-- Opening Marker --

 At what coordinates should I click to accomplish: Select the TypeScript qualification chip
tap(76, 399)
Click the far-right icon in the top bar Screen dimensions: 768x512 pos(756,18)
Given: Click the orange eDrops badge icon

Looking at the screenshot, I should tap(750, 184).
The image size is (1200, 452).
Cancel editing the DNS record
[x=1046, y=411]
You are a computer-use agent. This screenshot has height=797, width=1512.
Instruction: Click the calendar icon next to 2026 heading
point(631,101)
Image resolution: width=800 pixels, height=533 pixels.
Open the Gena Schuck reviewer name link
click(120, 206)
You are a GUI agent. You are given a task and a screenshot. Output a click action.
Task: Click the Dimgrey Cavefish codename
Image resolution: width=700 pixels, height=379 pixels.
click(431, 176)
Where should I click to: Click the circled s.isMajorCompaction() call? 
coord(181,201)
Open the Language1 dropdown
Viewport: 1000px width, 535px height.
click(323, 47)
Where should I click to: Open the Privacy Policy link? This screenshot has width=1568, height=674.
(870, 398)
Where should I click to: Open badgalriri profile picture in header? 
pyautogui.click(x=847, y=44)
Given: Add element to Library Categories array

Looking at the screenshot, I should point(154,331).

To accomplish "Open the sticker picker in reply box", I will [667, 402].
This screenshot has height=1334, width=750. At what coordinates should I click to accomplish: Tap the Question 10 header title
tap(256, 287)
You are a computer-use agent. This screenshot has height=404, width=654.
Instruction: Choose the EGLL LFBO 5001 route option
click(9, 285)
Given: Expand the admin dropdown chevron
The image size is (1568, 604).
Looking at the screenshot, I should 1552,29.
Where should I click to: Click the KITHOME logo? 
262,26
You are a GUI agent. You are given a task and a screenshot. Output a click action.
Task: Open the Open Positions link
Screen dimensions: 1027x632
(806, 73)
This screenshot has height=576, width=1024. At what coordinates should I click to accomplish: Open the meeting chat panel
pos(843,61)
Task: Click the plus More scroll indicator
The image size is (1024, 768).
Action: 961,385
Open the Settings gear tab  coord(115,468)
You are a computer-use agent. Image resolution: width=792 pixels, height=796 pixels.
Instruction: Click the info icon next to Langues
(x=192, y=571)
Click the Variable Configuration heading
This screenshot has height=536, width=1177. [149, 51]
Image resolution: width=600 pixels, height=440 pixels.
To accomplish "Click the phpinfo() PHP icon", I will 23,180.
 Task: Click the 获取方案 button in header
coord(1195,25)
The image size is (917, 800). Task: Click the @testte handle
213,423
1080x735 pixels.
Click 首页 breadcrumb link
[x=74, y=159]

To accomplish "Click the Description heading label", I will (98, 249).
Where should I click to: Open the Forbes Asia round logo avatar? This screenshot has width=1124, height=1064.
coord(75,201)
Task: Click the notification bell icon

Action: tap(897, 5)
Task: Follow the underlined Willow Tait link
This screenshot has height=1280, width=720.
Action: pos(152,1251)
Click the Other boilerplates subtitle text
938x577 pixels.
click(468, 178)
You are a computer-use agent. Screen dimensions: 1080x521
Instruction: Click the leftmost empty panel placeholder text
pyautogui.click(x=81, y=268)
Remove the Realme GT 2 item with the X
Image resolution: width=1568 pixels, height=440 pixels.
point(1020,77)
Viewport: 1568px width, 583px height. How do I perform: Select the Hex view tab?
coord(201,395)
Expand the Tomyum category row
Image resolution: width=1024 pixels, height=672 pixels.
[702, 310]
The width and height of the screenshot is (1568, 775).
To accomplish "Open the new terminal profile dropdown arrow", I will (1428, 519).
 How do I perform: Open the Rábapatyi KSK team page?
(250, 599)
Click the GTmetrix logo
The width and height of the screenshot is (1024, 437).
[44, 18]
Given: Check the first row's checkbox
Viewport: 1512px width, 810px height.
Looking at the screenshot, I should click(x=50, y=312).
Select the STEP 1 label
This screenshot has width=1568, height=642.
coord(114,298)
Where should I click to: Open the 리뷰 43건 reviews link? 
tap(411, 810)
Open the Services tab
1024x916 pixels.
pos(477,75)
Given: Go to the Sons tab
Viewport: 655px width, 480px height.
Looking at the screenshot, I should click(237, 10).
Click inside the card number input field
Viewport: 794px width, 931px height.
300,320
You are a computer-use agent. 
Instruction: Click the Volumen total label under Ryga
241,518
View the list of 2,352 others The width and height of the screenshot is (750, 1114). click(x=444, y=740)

-- Closing Marker --

YOUR GOAL:
Look through the entries above and say how many lines hold the word "Expand", giving the number alone.

YOUR SOLUTION:
2